Nigeria, diocese of Jos 2010Mass of solidarity with victims of the January 17th and March
Aid to the Church in Need (labeled for reuse on Google)

Learning of the massive international response to the recent Islamist attack on Charlie Hebdo in Paris, Ignatius Kaigama, the Archbishop of Jos, wonders whether the world has forgotten about Nigerians who suffer the ongoing assault of Boko Haram.

“Do not forget that we are here,” Kaigam pleads. “Hundreds of people have been killed, and thousands have been displaced and have place no place to live. We need help and practical support for put an end to these attacks.”

On Sunday, as many as 3 million people, including 40 world leaders, filled the streets of Paris in an unprecedented rally for unity after two separate terrorist attacks claimed 17 innocent lives last week.
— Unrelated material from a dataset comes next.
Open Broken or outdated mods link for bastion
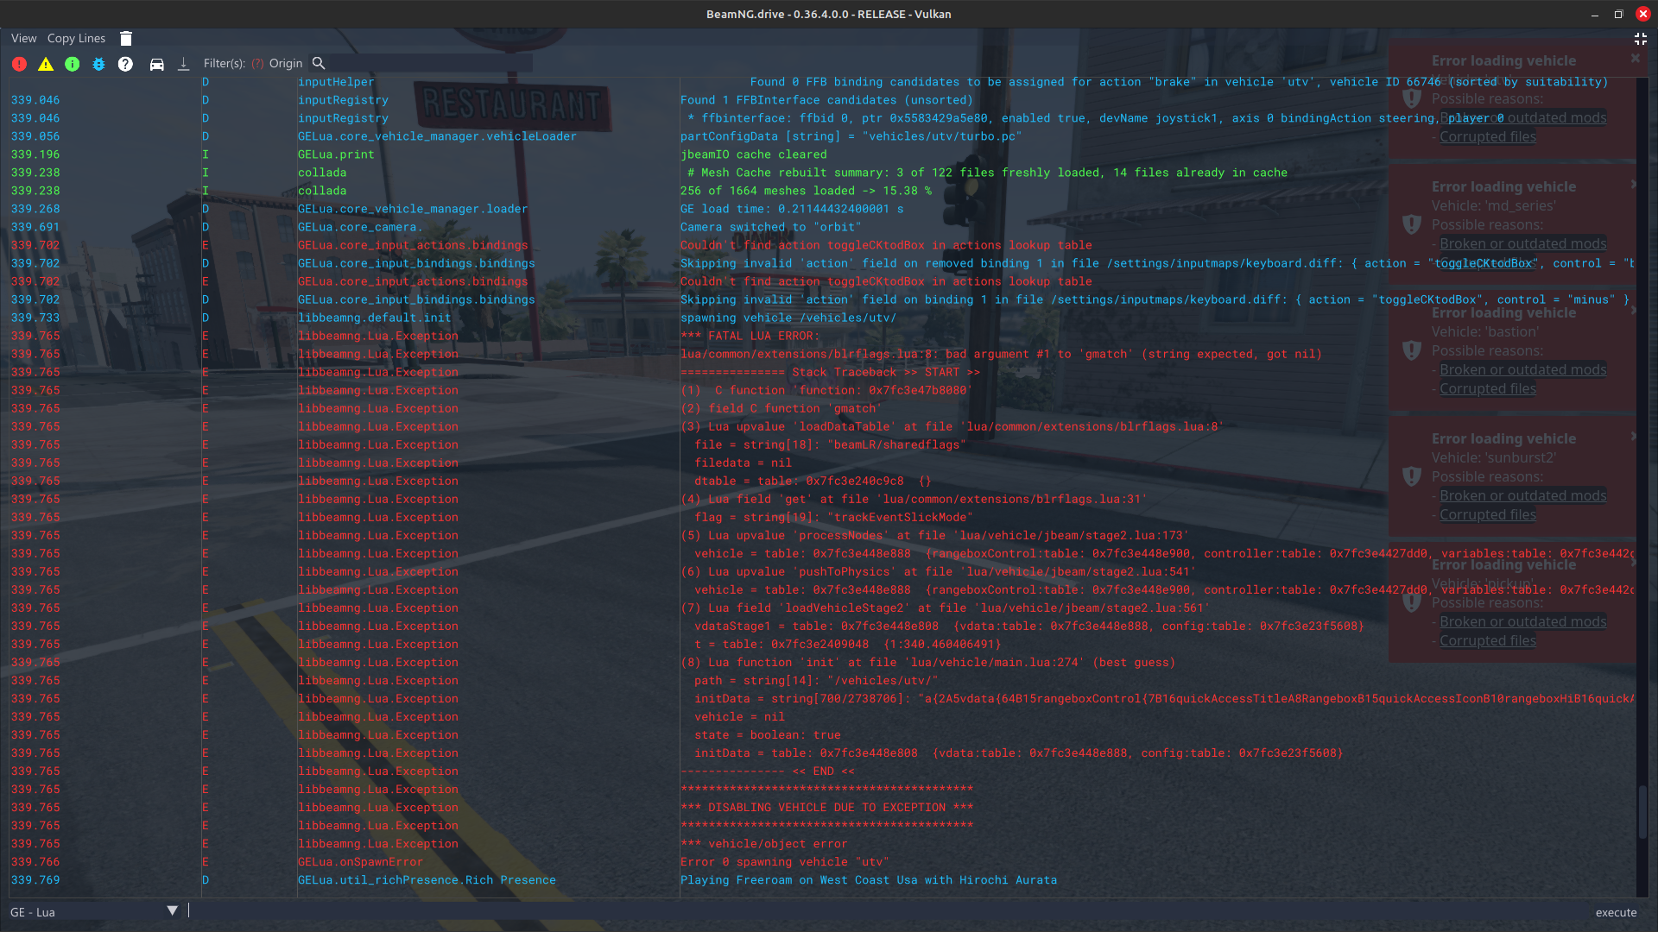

The rally was the largest demonstration in France’s history, and the French ministry said the demonstrators were so numerous they spread beyond the official route, making them impossible to count.

The same day that Islamic radicals attacked the Paris offices of Charlie Hebdo, the Nigerian jihadist group Boko Haram laid siege to Baga, a city that had held out against them. The militants went on a killing spree, burning buildings to the ground and murdering residents indiscriminately, leaving a death toll exceeding 2,000. Hundreds more plunged into Lake Chad in an attempt to swim to a nearby island. Many drowned along the way and some 20,000 others are now displaced.
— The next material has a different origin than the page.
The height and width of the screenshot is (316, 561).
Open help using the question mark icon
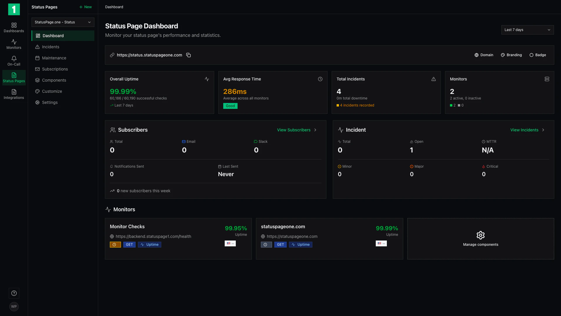[x=14, y=293]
The day before, a young girl strapped with explosives approached the entrance to a crowded market in Maiduguri, the capital city of Nigeria’s Borno State. As a security guard inspected her, the girl detonated the explosives, killing herself and at least 19 others, and injuring dozens more.

While the Paris attacks were blazoned all over the front page of The New York Times, the story of the Boko Haram siege on Baga, one of the deadliest terror attacks in history, finally appeared on page A6 of Saturday’s print edition, while the paper’s story of the suicide bombing wound up on page A8.
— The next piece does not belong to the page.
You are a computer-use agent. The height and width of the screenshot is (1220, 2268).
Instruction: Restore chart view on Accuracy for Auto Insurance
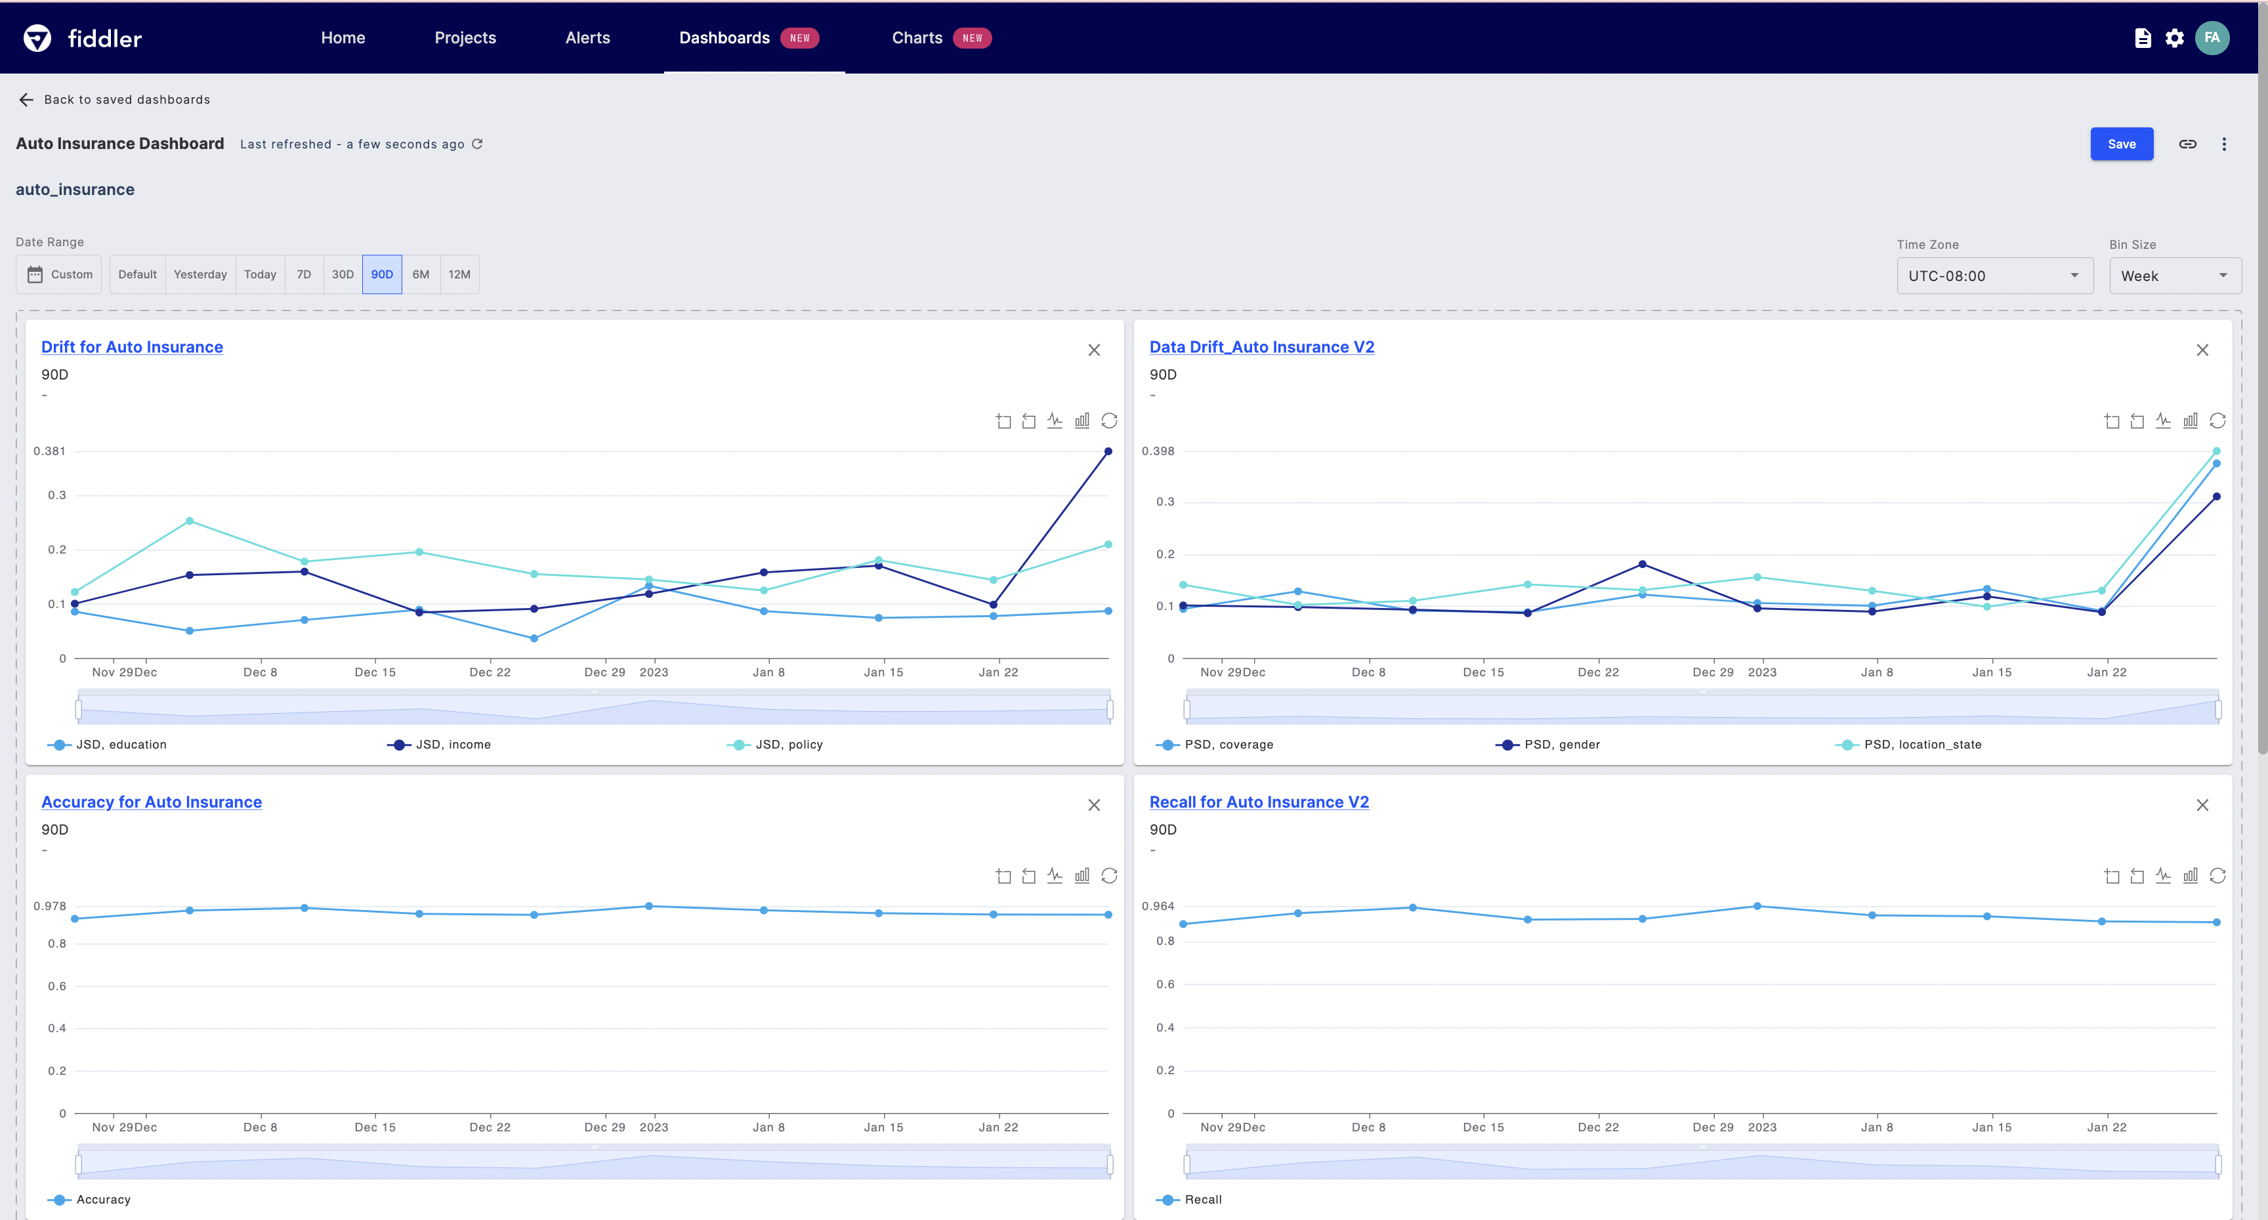[1109, 876]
It isn’t hard to understand why Nigerians feel forgotten.

“The attacks are becoming more numerous and we need improved security, we hope that the government and leaders of the international community can do something to put an end to the violence,” said Archbishop Kaigam. He notes that greater determination is needed to stop the advance of the movement in the country, something akin to the spirit of unity and courage shown after the recent Paris attacks.

According to the spokesman of Nigeria’s Ministry of Defense “Boko Haram is the evil that all of us must eliminate together,” while UN Secretary General Ban Ki-moon condemned the massacres as “depraved acts of the terrorists of Boko Haram.”

The Archbishop says it is urgent that “more attention” be paid to the violence that occurs with growing frequency in his country, which threatens to plunge the country into chaos. “Please do not forget that we are here and that we are suffering,” said Kaigama.

Founded in 2002, Boko Haram began as an extremist movement against Western education. The name “Boko Haram,” in fact, in the Hausa language means “Western education is forbidden.” Since 2009, the group has stepped up its attacks and grown in ambition, with the intention of creating an Islamic state. It has already claimed many thousands of lives, and controls some 20,000 square miles of land, a territory about the size of Belgium.